TEXT UNDER STUDY:
I’m also concerned by Which’s advice that “Unlike Section 75, chargeback isn’t a legal protection“. Although chargeback is not a statutory right, it is a contractual right (between card holder and card issuer), particularly if the card issuer explicitly mentions it in marketing material, in which case it forms a contractual term under Section 50 of the Consumer Rights Act 2015. Consumers need to be educated that chargeback is legally enforceable as a contractual right.

Thanks, Chiara.

I am not sure your response satisfies the point that NFH made in his first comment in this thread –

It is useful to understand the difference between the Chargeback policy for Mastercard-backed debit cards and those issued on other networks. This is critical in terms of how the banks handle claims and it could lead to errors if bank staff themselves are not aware of the variance in respect of the return of goods vis-à-vis availability for collection.

P.S. I am pleased to note that you are following up NFH’s point about contractual protection.

Thanks for your reply, Chiara. Given that chargeback can be escalated to the Financial Ombudsman Service as well as a number of other reasons, it is a form of legal protection, albeit a contractual one, as opposed to a statutory one like Section 75. My point is that “legal protection” is an all-encompassing vague term, as opposed to “statutory right” or “contractual right“. I think that Which should rephrase its advice to say “Unlike Section 75, chargeback isn’t a statutory right“.

TASK SET:
a – In the comment thread on chargeback, under which section of the Consumer Rights Act 2015 does chargeback become a contractual term when a card issuer mentions it in marketing material?
b – Reproduce the passage of the comment thread on chargeback between "I’m also concerned" and "Thanks, Chiara.", inclusive.

INFORMATION PROVIDED:
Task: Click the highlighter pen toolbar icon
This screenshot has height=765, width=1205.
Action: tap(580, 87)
...
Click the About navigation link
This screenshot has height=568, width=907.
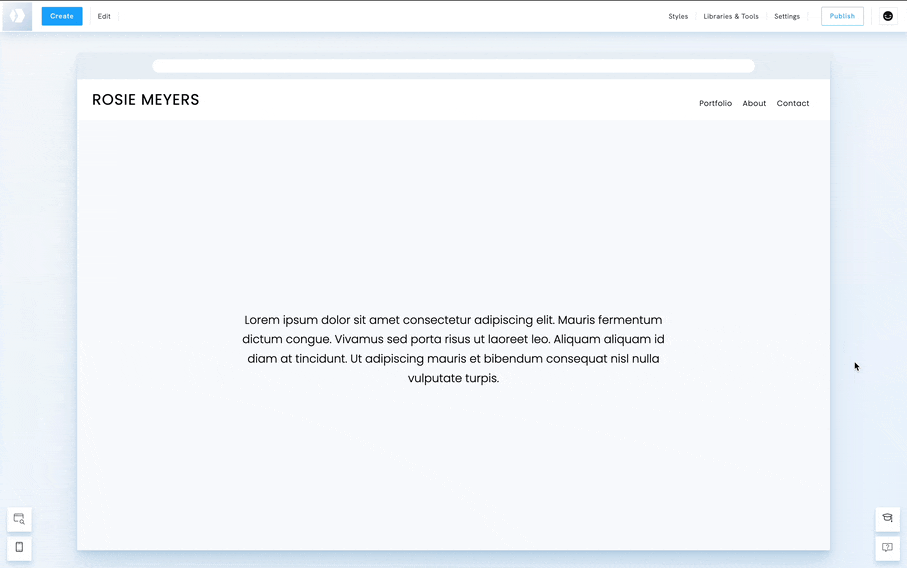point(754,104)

RESPONSES TO THE EXERCISE:
a – Section 50

b –
I’m also concerned by Which’s advice that “Unlike Section 75, chargeback isn’t a legal protection“. Although chargeback is not a statutory right, it is a contractual right (between card holder and card issuer), particularly if the card issuer explicitly mentions it in marketing material, in which case it forms a contractual term under Section 50 of the Consumer Rights Act 2015. Consumers need to be educated that chargeback is legally enforceable as a contractual right.

Thanks, Chiara.